Chase Coleman's Tiger Global Adds to Stake and it's Now 10% of Holdings

Tiger Global fund, headed by Chase Coleman, grabbed headlines in 2022 after two decades of outsized growth technology investing made it one of the industry’s stars.

But investors’ tastes veered from growth stocks this year, battered by recession worries, a hawkish Fed policy’s rising interest rates, and high inflation, halving the fund’s assets in 2022.

Coleman founded his New York-based fund in 2001, during the ‘dot com bubble of the early 2000s.

Here are some of Coleman’s most significant positions and recent trades reported to the SEC.

Top Sales

The fund sold high priced companies with low profits.

It liquidated its DocuSign (US:DOCU) position after the electronic signature providers’ shares peaked above $300 in 2021. Remote workers accelerated DocuSign use during the worst of the pandemic. As the pandemic comes more under control,  the push for home work solutions eased. The stock trades at a 14% discount to consensus valuation, with more than 50% of analysts neutral or bearish.

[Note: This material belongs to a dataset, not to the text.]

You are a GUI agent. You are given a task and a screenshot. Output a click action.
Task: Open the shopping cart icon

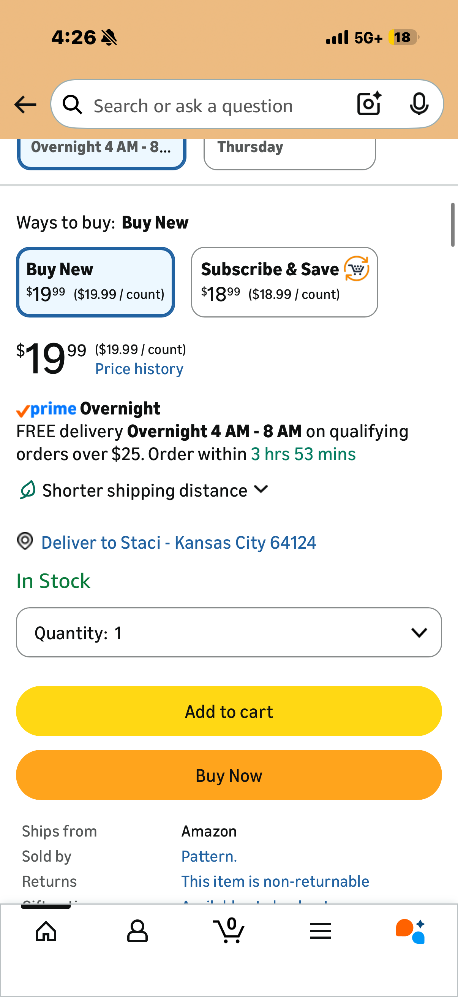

The fund trimmed its holding in Singapore e-commerce giant Sea Ltd (US:SE) to 4.6%. The stock fell 70% this year as of last Friday. The shares bottomed in May and have traded at around $70 a share since.

The company recently shifted its focus to profitability ahead of top line growth, given the inflationary environment.

Tiger Global also sold most of its stake in Canada’s Shopify (US:SHOP, CA:SHOP) and online car-retailer Carvana (US:CVNA), which both fell 70% this year through last week.

The fund trimmed about two percent of its DoorDash (US:DASH) stake, representing 1.6% of its assets when reported.

Coleman reduced his stake in cloud-computing data company Snowflake Inc (US:SNOW) to about $300 million, accounting for about 2.5% of assets.

Consensus, Wall Street targets remain bullish, suggesting a 27% upside for Snowflake.

Tiger Global shifted its focus to investing in attractively valued large-cap tech, chasing ‘affordable’ growth.

Tiger allocated about 10 percent of its assets to Chinese e-commerce giant (US:JD, HK:9618), its largest holding. The market remains very bullish on the giant, with consensus targets suggesting an almost 50% share price upside.

Coleman added to his stake in Chinese electric vehicle maker Li Auto (US:LI, HK:2015), topping out at about $500 million to make it the fun fund’s second largest allocation.

The EV maker defied the broader sell-off, losing just 7.4% year to date. Li’s delivery growth is encouraging Wall Street’s bullish output.